Tudo isso concede certa vantagem ao Apodi, mas não necessariamente garante o sustento dos arrozeiros. Para isso, foi preciso eliminar a figura dos atravessadores, entrave dos mais inconvenientes à cadeia produtiva do arroz-vermelho. No vale, os negociantes costumam agir da seguinte forma: vendem os insumos ao agricultor e, ao fim da safra, cobram o equivalente em sacas de arroz, acrescido de juros na casa de 6% ao mês. Ou mais. Rildo Góis, produtor no município de Felipe Guerra, cita um exemplo: “Uma vez peguei um saco de adubo a R$ 70 e, três meses depois, paguei a R$ 140”.
Até pouco tempo atrás, essa era única forma de vender arroz no vale – o que, obviamente, desestimulava os agricultores e fazia com que muitos abandonassem o cultivo. A situação mudou em 2008, quando o governo federal começou a comprar o arroz-vermelho por meio do Programa de Aquisição de Alimentos, projeto de fortalecimento da agricultura familiar. Para os produtores, abriu-se um novo mercado, que pagava a preço justo sem a necessidade de intermediários. No fim, o valor pago pela saca dobrou e até os negociantes tiveram que se adaptar à nova realidade. “Hoje o atravessador está pagando o preço justo”, diz João Francisco Santos, porta-voz da Apava, a principal associação de produtores no vale do Apodi.

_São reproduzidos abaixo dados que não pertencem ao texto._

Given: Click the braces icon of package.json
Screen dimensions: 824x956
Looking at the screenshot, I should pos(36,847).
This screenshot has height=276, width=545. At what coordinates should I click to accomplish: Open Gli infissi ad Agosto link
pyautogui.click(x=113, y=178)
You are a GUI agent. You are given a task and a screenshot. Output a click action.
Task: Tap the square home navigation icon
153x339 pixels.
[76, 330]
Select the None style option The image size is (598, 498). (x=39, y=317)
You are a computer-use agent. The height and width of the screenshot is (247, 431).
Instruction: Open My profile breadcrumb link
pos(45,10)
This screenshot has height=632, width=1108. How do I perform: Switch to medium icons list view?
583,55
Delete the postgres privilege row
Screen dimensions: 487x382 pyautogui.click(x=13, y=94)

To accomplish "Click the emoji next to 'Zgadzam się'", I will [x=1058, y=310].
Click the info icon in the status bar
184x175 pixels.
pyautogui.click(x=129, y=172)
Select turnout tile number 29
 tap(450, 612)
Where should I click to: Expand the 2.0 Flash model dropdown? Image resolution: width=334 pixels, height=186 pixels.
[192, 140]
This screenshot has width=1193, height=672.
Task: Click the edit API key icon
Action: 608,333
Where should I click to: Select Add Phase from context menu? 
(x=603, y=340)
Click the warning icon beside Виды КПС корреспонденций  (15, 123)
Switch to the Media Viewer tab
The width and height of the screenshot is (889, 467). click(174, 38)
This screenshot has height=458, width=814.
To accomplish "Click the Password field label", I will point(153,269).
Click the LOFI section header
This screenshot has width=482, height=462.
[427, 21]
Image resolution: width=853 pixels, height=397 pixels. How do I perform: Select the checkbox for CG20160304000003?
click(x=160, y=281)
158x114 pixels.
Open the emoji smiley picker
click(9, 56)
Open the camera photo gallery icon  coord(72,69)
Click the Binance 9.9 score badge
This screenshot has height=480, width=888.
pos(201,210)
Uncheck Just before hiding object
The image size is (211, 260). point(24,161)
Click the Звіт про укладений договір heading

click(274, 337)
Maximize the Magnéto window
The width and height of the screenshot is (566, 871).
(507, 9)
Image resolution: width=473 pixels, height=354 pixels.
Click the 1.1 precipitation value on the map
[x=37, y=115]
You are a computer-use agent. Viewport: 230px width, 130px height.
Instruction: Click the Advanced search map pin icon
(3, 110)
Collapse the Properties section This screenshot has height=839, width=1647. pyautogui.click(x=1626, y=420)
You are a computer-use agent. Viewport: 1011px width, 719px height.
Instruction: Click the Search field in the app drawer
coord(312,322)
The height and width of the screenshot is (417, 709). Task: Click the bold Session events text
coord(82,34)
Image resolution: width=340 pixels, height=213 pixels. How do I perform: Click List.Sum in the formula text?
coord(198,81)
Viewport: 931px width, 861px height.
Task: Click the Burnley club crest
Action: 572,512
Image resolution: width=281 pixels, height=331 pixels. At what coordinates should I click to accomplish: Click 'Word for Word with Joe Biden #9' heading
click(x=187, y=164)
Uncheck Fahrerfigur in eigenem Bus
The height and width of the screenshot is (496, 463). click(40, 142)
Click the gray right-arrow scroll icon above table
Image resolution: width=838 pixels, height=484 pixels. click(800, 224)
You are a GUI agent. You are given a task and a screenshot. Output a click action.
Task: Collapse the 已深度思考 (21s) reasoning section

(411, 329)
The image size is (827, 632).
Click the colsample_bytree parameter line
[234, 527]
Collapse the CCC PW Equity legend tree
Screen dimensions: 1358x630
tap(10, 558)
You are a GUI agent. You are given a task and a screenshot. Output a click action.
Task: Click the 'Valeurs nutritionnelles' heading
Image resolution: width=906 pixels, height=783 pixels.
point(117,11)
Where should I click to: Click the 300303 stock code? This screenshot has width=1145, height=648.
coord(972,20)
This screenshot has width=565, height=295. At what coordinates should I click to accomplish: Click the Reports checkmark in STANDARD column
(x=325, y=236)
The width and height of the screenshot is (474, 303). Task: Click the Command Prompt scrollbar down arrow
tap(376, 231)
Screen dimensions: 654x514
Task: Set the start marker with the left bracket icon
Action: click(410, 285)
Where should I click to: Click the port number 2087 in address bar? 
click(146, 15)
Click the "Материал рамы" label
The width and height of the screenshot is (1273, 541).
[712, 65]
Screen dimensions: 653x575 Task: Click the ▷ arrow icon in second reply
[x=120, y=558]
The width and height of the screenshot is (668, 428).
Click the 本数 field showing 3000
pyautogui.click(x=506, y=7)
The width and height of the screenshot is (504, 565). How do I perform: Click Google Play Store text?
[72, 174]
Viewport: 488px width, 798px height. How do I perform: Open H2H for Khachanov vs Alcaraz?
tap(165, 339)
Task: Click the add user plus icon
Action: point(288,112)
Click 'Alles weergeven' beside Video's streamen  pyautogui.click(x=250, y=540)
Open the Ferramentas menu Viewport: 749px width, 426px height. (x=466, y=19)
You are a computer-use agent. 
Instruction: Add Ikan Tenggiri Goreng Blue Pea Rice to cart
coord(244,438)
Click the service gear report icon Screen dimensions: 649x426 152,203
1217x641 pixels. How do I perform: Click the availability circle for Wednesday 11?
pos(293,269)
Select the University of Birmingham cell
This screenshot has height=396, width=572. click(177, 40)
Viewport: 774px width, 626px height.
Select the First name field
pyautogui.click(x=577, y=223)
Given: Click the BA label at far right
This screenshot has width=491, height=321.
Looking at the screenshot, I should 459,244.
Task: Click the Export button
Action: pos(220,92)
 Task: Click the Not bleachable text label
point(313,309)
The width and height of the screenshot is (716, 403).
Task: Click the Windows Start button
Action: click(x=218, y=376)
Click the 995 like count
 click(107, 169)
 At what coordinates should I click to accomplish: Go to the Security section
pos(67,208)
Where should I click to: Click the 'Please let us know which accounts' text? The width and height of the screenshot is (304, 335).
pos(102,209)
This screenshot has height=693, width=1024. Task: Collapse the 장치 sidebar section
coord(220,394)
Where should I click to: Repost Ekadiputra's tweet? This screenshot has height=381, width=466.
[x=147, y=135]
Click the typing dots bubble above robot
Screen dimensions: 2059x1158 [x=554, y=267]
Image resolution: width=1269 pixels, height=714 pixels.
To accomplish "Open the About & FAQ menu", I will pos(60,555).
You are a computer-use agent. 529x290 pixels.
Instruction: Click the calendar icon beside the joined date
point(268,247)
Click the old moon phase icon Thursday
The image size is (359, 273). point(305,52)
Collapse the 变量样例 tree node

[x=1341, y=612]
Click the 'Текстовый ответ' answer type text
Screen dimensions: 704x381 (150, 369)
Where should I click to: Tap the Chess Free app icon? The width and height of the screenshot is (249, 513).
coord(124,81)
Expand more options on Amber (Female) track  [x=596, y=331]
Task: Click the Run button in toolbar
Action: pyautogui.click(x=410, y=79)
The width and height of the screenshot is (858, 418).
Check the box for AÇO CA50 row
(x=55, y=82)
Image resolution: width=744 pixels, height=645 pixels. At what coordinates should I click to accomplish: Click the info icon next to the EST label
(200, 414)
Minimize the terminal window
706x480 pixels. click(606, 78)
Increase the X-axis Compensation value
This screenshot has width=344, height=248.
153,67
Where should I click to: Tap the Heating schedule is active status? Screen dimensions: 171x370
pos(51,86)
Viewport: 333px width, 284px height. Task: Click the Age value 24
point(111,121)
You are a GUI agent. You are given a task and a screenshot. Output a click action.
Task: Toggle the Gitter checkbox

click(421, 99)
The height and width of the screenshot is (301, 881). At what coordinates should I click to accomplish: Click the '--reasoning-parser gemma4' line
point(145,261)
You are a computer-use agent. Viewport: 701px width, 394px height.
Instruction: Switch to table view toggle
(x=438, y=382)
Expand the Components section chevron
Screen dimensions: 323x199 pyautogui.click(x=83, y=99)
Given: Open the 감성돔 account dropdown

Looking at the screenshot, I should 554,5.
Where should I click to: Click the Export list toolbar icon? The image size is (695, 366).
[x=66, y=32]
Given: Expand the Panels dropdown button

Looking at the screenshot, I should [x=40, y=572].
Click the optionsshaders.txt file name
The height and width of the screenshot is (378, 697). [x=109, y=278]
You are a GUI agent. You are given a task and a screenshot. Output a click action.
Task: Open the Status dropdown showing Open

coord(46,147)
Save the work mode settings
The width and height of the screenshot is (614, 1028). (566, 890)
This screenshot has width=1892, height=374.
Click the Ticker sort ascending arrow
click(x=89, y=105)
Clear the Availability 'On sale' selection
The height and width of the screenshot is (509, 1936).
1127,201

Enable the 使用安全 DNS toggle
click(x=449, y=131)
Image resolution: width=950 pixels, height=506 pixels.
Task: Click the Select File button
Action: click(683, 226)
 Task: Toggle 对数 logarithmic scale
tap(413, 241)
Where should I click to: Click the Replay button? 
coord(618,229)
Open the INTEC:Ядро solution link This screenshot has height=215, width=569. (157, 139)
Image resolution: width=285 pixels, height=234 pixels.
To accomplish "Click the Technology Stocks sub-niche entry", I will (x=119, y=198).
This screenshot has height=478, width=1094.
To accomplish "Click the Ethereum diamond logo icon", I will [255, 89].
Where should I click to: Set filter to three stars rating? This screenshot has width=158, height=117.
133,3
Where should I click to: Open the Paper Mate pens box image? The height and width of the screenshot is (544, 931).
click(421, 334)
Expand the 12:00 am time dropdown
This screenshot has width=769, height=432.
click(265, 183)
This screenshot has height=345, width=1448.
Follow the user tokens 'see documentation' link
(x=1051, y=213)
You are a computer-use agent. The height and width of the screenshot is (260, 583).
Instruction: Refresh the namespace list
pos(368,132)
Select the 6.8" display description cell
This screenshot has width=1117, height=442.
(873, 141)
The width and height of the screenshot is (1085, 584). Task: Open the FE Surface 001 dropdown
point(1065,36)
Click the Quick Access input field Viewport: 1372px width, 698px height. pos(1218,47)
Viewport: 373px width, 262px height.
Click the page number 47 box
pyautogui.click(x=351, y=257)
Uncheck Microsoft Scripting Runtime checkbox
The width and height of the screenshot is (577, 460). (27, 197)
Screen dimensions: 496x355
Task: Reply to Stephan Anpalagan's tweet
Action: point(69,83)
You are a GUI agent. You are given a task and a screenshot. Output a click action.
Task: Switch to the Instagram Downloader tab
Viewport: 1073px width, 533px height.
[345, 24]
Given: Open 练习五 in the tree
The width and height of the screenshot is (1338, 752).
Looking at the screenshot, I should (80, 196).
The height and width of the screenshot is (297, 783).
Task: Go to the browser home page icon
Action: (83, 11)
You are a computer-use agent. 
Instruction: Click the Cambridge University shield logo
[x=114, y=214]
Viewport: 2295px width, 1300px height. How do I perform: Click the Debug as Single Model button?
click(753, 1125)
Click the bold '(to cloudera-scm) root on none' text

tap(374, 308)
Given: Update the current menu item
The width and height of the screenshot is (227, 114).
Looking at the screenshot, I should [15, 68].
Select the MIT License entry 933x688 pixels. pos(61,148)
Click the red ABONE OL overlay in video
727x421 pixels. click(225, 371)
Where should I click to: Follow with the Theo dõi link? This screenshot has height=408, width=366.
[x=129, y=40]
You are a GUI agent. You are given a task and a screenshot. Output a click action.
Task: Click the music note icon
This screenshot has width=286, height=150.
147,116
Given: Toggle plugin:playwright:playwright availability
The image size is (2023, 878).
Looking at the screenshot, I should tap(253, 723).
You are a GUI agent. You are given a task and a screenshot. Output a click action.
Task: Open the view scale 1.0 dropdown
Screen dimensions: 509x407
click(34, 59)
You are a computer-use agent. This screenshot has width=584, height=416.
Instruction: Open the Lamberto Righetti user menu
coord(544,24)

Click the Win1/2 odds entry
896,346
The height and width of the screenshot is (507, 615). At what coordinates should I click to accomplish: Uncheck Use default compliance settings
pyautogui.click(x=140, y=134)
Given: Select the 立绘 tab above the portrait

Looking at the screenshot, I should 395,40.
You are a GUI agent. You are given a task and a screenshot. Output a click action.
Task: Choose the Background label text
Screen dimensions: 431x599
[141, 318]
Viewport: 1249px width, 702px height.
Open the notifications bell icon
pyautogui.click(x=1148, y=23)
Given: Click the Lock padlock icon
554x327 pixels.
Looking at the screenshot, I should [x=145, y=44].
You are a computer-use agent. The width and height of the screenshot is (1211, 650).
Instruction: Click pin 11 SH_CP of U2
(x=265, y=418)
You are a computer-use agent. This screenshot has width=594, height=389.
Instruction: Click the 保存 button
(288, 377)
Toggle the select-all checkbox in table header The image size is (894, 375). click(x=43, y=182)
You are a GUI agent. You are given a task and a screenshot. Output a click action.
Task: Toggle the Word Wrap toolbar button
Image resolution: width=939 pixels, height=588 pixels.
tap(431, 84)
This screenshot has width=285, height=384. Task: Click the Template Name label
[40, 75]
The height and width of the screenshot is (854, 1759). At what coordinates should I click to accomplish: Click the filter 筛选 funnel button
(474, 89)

Agora, a moda no vale é o cultivo orgânico. Precisamente na comunidade da Lagoa do Saco, no município de Felipe Guerra, onde um grupo de produtores decidiu aposentar adubos e agrotóxicos em favor da qualidade. O lugar em si já é especial: toda a água usada na irrigação vem de um olho d’água situado no pé da serra, por gravidade. Ou seja, zero uso de energia. Acrescentem-se as devidas técnicas orgânicas e aí está um arroz que, além da alta qualidade, apresenta índices inéditos de produtividade. “Já cheguei a tirar 5 mil quilos nessa área”, orgulha-se Rildo Góis, apontando para sua plantação de meio hectare de extensão.
Experiência parecida, embora isolada, é a da Fazenda Tamanduá, localizada no município paraibano de Santa Terezinha, no vale do Rio do Peixe. Lá, além de orgânico, o arroz-vermelho e também biodinâmico, ou seja, cultivado de acordo com as leis da natureza. Não bastasse o requinte, a fazenda acumula também o mérito de ter sido a primeira a inserir esse arroz no mercado nacional. Se hoje ele está nas gôndolas do país, é em parte graças à Fazenda Tamanduá. A outra parte fica com a Ruzene, produtora paulista do Vale do Paraíba especializada em variedades exóticas. Seu produto não é orgânico, mas mira em cheio no mercado gourmet. É dela, por exemplo, o arroz-vermelho que o chef Alex Atala usa nos cardápios de seus dois restaurantes, D.O.M. e Dalva e Dito.
Pois é: depois de passar 250 anos trancafiado nas despensas do sertão, o arroz-vermelho virou gourmet. Ainda não caiu no gosto do grande público, mas já a começa a dar as caras nos restaurantes e supermercados das capitais. Só que, ao contrário do que acontece nos vales nordestinos, ele chega até nós em sua versão integral, com toda a vitamina a que tem direito. Ou seja, é um arroz mais nutritivo – repleto de fibras, ferro e zinco – e também mais saboroso. O gosto pode estranhar no início, mas é tudo uma questão de preparo e costume. João Francisco, da associação de produtores de Apodi, dá provas do sucesso citando a ocasião em que levou algumas amostras do cereal na maior feira de agricultura familiar do país. “Era pra vender em uma semana. Vendi em dois dias.”